Assume we have two closed subsets $F$ and $G$ of $\mathbb{C}^*$ which are proper for the multiplication, i.e. $$KF^{-1}\cap G$$ is a compact of $\mathbb{C}^*$ when $K$ is a compact of $\mathbb{C}^*$. The aim here is to find a closed neighbourhood $N_F$ of $F$ and $N_G$ of $G$ such that $N_F$ and $N_G$ remain proper for the multiplication.

Here is my try. For each connected component $i$ of $\mathbb{C}^*\backslash F$ we choose a $z_i$ and $r_i$ such that $\overline{D(z_i,r_i)}$ is included in that component. We set $$N_F = \bigcap_{i\in CC(\mathbb{C}^*\backslash F)} \mathbb{C}^*\backslash D(z_i,r_i).$$ This is clearly a closed neighborhood of $F$ and we can do the same for $G$. But with that construction I can't prove that $N_F$ and $N_G$ are proper for the multiplication.

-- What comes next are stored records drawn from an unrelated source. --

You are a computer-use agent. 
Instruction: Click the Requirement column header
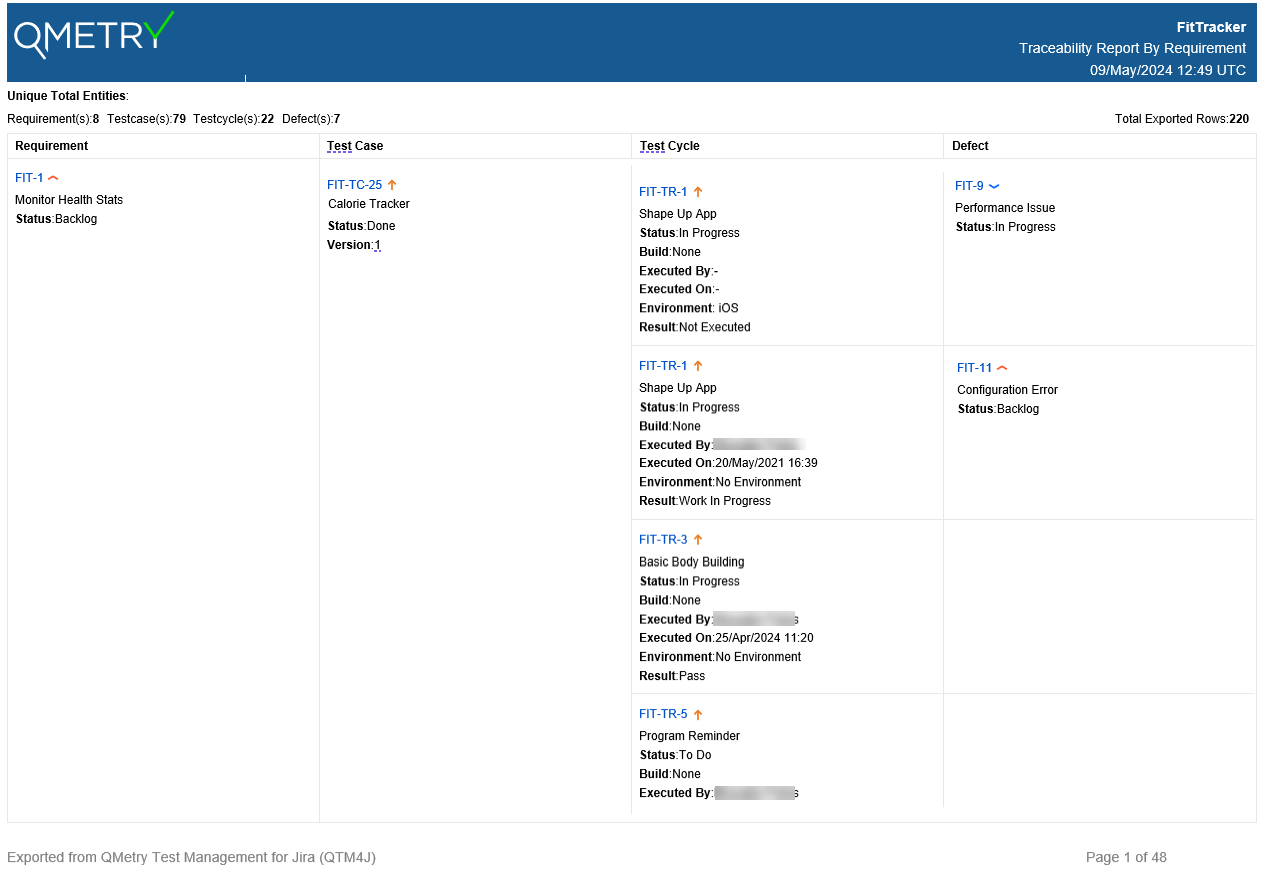click(52, 146)
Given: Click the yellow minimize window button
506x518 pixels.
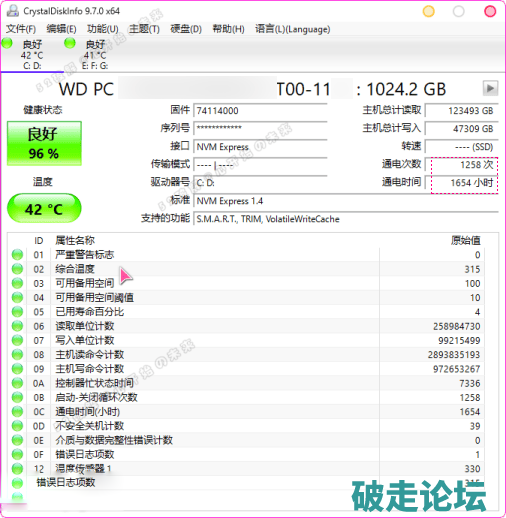Looking at the screenshot, I should click(x=429, y=11).
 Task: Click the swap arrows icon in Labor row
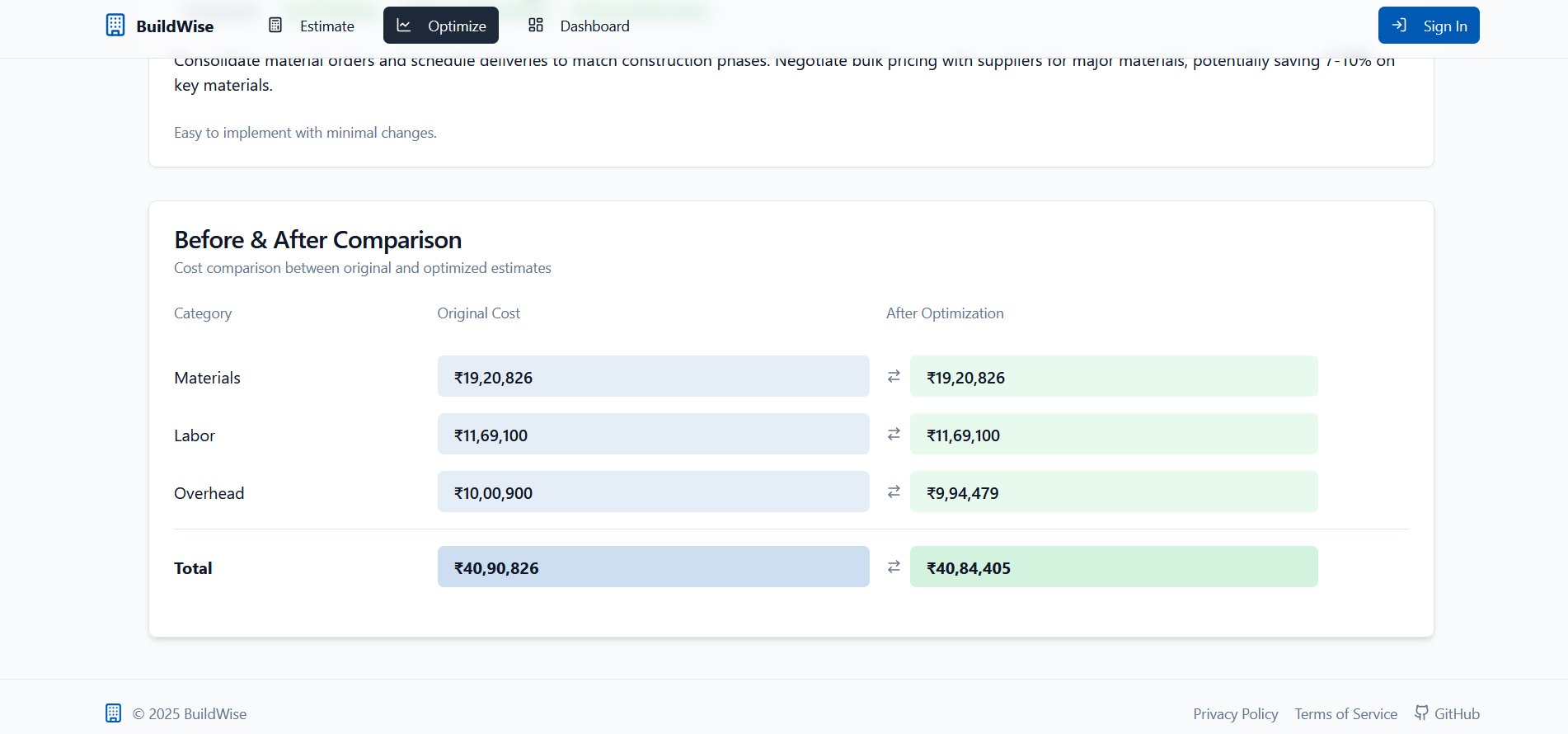click(x=894, y=435)
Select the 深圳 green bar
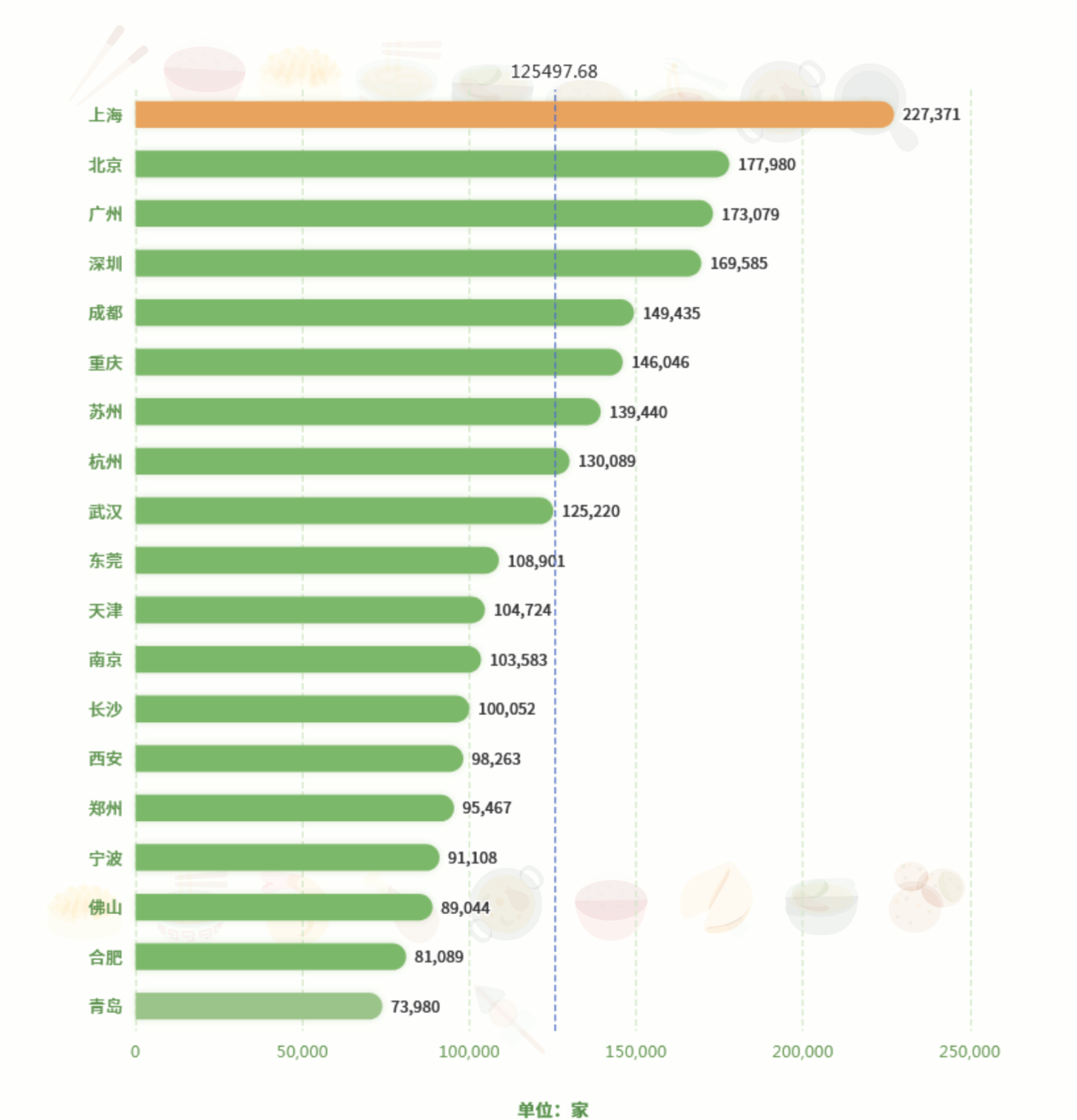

I guess I have some lattitude in the choice of $z_i$ and $r_i$ (I can take the disks "big" as possible) but even with that, it seems complicated to me.

It's possible the only problem are the non-bounded components of $\mathbb{C}^*\backslash F$? Maybe the property is false, and we can find a counterexample?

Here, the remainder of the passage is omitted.